Потом я увидела какие-то золотые арки, и наша машина остановилась, словно ее притянуло магнитом, при этом ни муж, ни жена и слова не сказали, и скоро мы уже сидели за столиком.
– Ты как, наверное, никогда не ходила в «Макдональдс»? – спросила Китти тоном, в котором смешались недоумение и презрение. – Уверена, ты никогда не пробовала жареного «Кентукки».
– А что это такое?
– Кэл, эта девочка вообще ничего не знает. Ничего. А ее отец говорил, она такая умница.
Неужели отец такое мог сказануть? Мне даже смешно стало. Чего ни скажешь, чтобы получить лишние пятьсот долларов.
– Какой тут нужен ум – есть в этих забегаловках, Китти? Хочешь есть – заходи, вот и весь ум.
– Клянусь, ты ведь никогда не бывала в кино, точно?
– Была, – быстро возразила я. – Один раз.
– Один раз! Ты слышишь, Кэл? Эта умница один раз была в кино! Ничего себе! И с чего же ты такая умная?
Она спросила это в таком издевательском тоне, что и отвечать не хотелось. Я вдруг заскучала по дедушке и по нашему нищему дому. Опять появились незваные видения: Наша Джейн и Кейт с их «Хев-ли-и». Я часто заморгала, но удержалась от слез. Мне было радостно, что со мной моя кукла. Когда Китти увидит куклу, она произведет на нее впечатление.

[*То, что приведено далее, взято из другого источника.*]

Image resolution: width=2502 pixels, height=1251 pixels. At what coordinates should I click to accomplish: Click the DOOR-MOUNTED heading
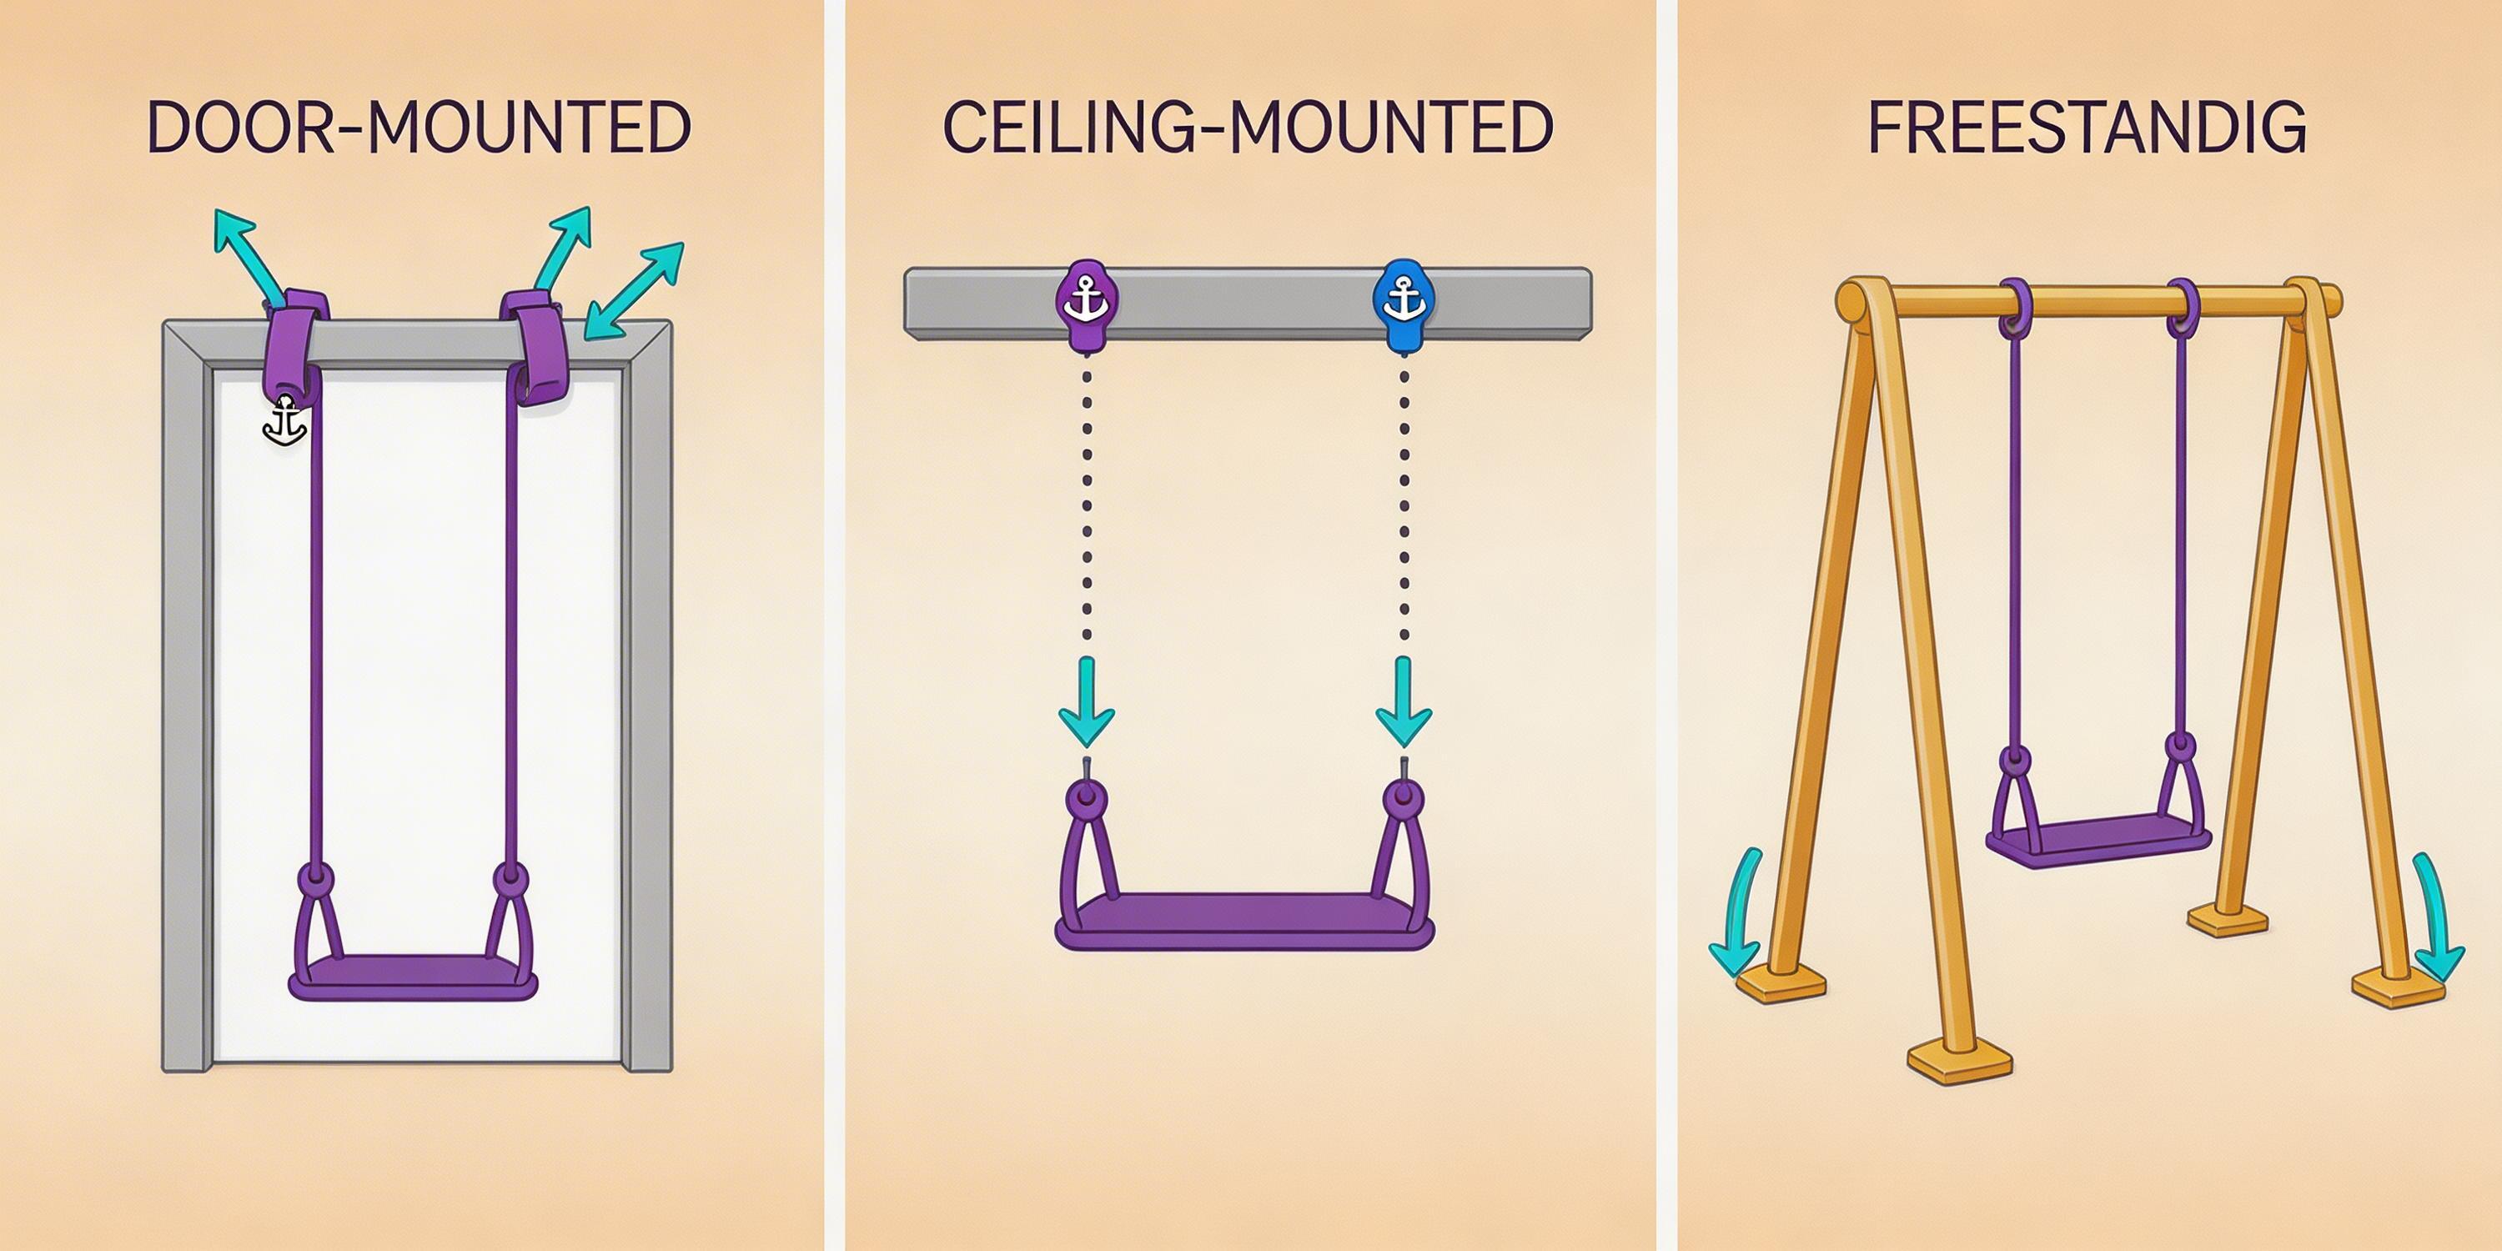419,128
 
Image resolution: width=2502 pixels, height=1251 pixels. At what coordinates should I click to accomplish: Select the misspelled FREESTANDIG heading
2087,128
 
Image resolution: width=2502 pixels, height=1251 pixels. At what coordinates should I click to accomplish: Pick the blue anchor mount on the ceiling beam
1403,303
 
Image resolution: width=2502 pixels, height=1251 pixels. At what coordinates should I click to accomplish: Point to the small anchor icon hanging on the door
285,424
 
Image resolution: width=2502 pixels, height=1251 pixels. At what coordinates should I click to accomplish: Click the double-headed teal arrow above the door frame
634,290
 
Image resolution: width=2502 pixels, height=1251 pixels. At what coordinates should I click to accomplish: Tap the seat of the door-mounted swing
413,975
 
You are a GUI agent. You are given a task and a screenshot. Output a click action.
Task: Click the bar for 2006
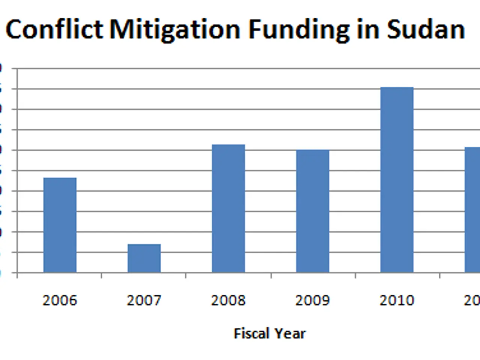tap(60, 225)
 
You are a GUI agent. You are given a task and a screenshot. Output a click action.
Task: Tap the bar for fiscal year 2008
tap(228, 208)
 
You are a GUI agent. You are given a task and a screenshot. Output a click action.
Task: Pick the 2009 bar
tap(313, 211)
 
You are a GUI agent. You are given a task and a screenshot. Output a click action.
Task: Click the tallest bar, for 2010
tap(397, 180)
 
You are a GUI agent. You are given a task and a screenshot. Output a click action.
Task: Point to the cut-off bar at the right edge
tap(472, 210)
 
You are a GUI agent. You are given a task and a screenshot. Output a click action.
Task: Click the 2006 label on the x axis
tap(60, 300)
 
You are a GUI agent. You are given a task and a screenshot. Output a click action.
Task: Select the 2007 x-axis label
tap(144, 300)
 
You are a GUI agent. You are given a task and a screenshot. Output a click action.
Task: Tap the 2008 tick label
tap(228, 300)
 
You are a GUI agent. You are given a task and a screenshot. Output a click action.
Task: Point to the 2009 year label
tap(312, 300)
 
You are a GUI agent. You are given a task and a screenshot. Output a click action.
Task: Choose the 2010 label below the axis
tap(397, 300)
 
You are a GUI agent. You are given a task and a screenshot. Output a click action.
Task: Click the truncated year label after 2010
tap(472, 300)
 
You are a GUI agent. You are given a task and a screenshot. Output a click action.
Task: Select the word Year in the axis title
tap(290, 333)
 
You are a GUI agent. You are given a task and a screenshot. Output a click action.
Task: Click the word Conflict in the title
tap(54, 29)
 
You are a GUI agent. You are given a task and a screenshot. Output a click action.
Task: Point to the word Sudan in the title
tap(426, 29)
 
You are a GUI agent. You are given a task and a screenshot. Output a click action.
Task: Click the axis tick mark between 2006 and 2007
tap(102, 276)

– Ну и как тебе гамбургер? – продолжала пытать меня Китти, расправившись со своим в несколько секунд и подкрашивая губы розовой помадой. Несмотря на длинные ногти, она управлялась с тюбиком артистически. Ногти были также покрашены в соответствующий розовому костюму цвет.
– Очень вкусный.
– А чего же ты тогда не доела? Еда стоит денег, и, когда мы покупаем тебе еду, ты должна ее доедать всю.
– Китти, ты слишком громко говоришь. Оставь девочку в покое.
– И имя твое мне не нравится, – с еще большим жаром продолжала Китти, словно замечание мужа в мою защиту вызвало у нее раздражение. – Дурацкое имя. Хевен – это место, а не имя. А второе имя у тебя какое? Тоже такое же глупое?